The dispute focuses on how much Airbus knew about rudder damage suffered by one of its airliners, also operated by American Airlines, in a similar incident off Florida in 1997. Investigators into the 2001 crash were surprised last November when Airbus disclosed information on potentially disastrous aspects of the 1997 incident, which had not been previously reported.
In the 1997 incident, the American Airlines Flight 903 from Boston to Miami stalled and dived 3,000ft before recovering control. Sharp movements of the rudder, used to help to regain control, damaged the structure. The pilots were blamed by the safety board for initiating the stall by flying too slowly.
Bernard Loeb, a former safety board aviation chief, told the newspaper: “When I heard (about what Airbus knew) it made me sick. People are kicking themselves.”
Carol Carmody, who chaired the agency when Airbus disclosed its information, said that the board had missed an opportunity to take action before the 2001 crash.
Airbus said yesterday that it had passed on everything that it knew about the 1997 incident as soon as it could.
The investigation into Flight 587 has so far found that Sten Molin, 34, the First Officer, alternated the rudder pedals, swinging the tail surface backwards and forwards, in order to recover from an encounter with heavy turbulence as the aircraft swung out over New York’s Jamaica Bay.
The turbulence had been caused by a Japan Air Lines jumbo jet that had left Kennedy Airport ahead of the Airbus.
At first, suspicion focused on the carbon composite material that Airbus uses for parts of its airliner tails. Engineers reported, however, that there was no structural flaw. The tail fin had withstood all the stress that it was supposed to under the design rules. The tail had been ripped off by forces that far exceeded the maximum allowed for the structure.
Until recently, pilots had been taught that deflecting control surfaces to the maximum was acceptable provided that they were flying below a certain speed, known as manoeuvring speed. Flight 587 was flying at 255 knots, below this speed.
Incidents involving Boeings as well as Airbuses have led airlines to advise caution on the use of rudders, which control yaw, or side-to-side movement.
After the 1997 incident, Airbus had advised the safety board that “rudder reversals can lead to structural loads that exceed the design of the fin.” The advice was not, however, given high priority because the gravity of the 1997 incident was not known.
Airbus blamed American Airlines for witholding information from the airliner’s flight data recorder.
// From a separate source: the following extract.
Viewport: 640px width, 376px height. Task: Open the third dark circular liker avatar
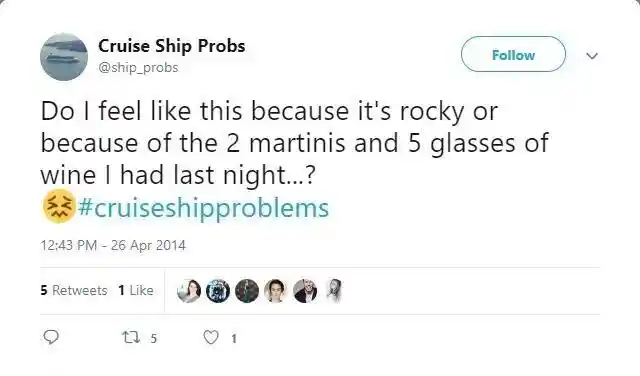coord(247,291)
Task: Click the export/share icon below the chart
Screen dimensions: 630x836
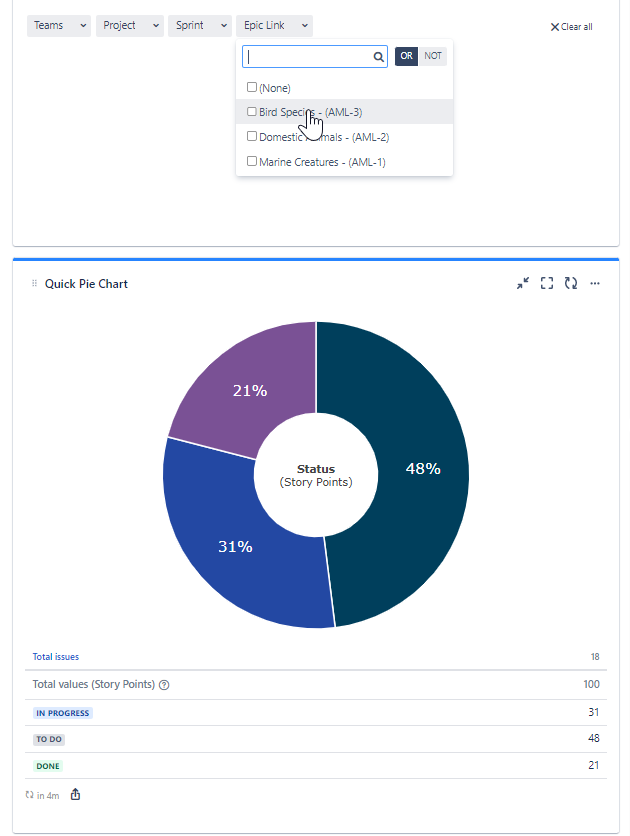Action: 74,794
BAE Systems, which owns 20 per cent of the aircraft- maker, was referring all calls to Airbus yesterday. The UK company used to make wings for Airbus, but under the aircraft company’s reorganisation in 2000 it relinquished all control over its manufacturing facilities in Britain."
YankssRule
10-13-2004, 01:47 PM
ASC -
Do they plan on trying to fix this problem w/ the rudders? Either I missed that part if it was stated, or they just didn't say thing about it.
Janet
EditorASC
10-13-2004, 06:04 PM
My understanding now is that the plane met the FAA requirements for structural integrity of the vertical stabilizer and rudder. However, the NTSB accident report is due out in just a few weeks from now and I am sure that issue will be thoroughly discussed.
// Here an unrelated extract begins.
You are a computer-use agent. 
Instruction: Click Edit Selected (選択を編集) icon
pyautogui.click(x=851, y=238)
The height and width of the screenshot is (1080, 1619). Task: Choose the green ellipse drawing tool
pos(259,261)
In my opinion, it would be possible for a pilot to cause the same kind of failure on any airliner, if he activated the rudder rapidly back and forth in the same manner as the 587 First Officer did. If I am wrong about that, the NTSB report will shoot me down, but I doubt that will be the case.
If Airbus did indeed cover up a known defect in design, it will be a repeat of what happened in the crash of the AMR-Eagle ATR 72, in October, 1994.